Usually when something has a percentage next to the het, that means the trait is recessive. And that in turn means that the animal LOOKS normal, but has, or potentially has, a single copy of the aberrant gene.

So, an animal that is 100% het albino is for sure carrying 1 gene for amelanism. If you breed it to an animal that is not an albino, or not het for albino, you will get NO visual albinos. And because each parent contributes one copy of the gene, and the het can contribute EITHER a normal gene OR an albino gene, only half the babies (statistically) will be het albino. The other half will be completely normal. And you won't be able to tell which is which. Those babies would then be listed at 50% het albino.

If you bred your het albino to another het albino, the punnet square fun begins. 
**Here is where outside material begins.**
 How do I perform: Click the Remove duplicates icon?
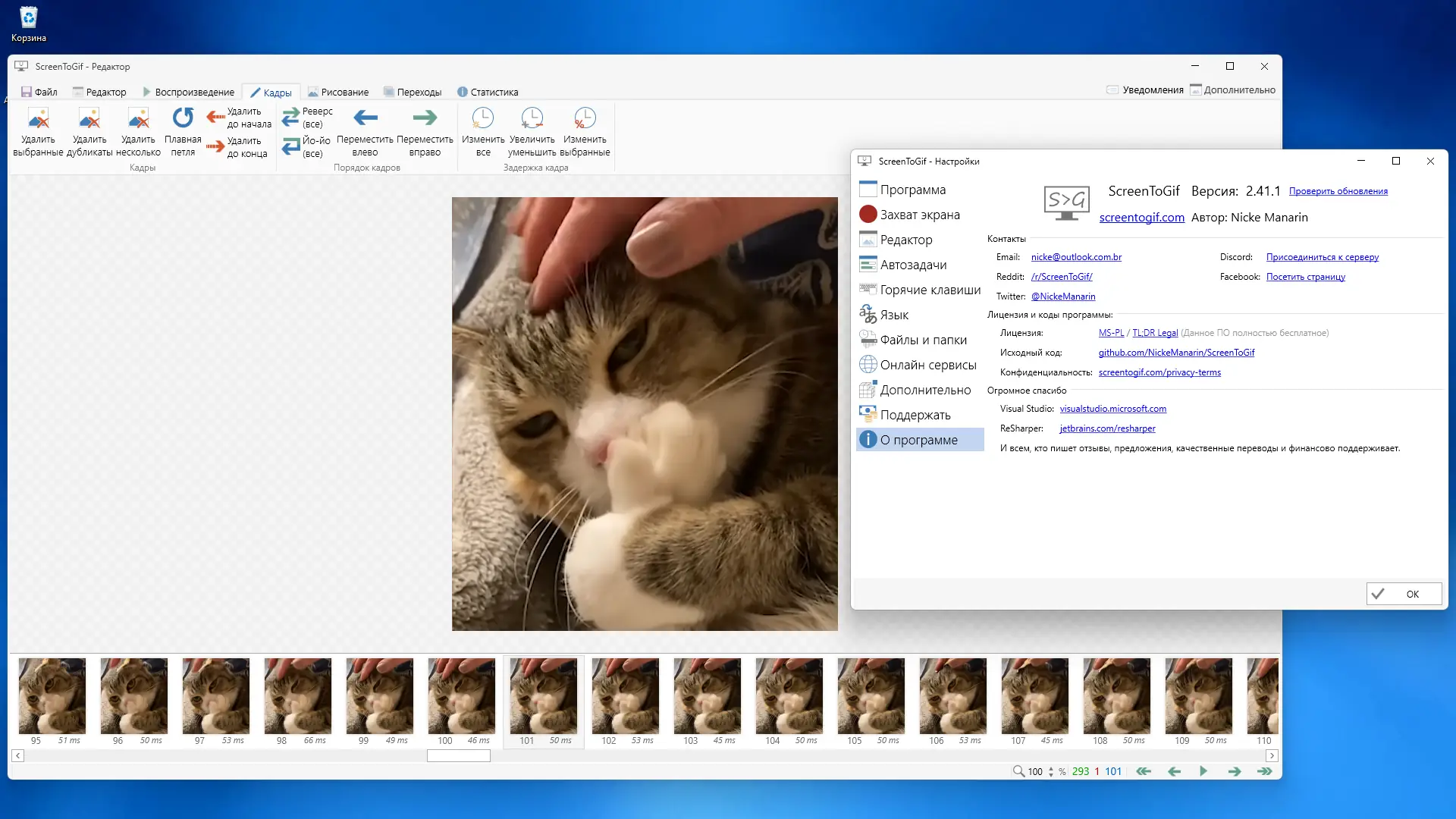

As stated, each parent offers 1 gene, but the parents have 2 genes to "choose" from. It's not the standard notation, but I find this easier to use, so lets use N for a 'normal' copy of the gene, and a for the mutant gene of amelanism.

A normal animal would thus read as NN. Both copies in that location are normal wild-type. Non-mutants.
A het animal would thus read as Na. One copy is the normal gene, one is the mutant gene, and the animal is visually normal.
A homozygous, visual albino would thus read as aa. Both copies in that location are mutations, resulting in a visible change to the animal.

So if you breed Na to Na, these are the possible outcomes as would appear in the punnet square:

NN Na

Na aa


One out of the four potential combinations is a visual albino. Two are hets. One is completely normal. This means that (statistically) if you have a clutch of 16 eggs, you should have 4 visual albino babies. 

Now, if we remove the visual albino, we're left with three genetic options. Two of those three options are het, one is not. This means that 2/3, or 66% of the visually normal babies are carrying the gene for amelanism. So each baby has a 66% chance of being one of the babies that are het.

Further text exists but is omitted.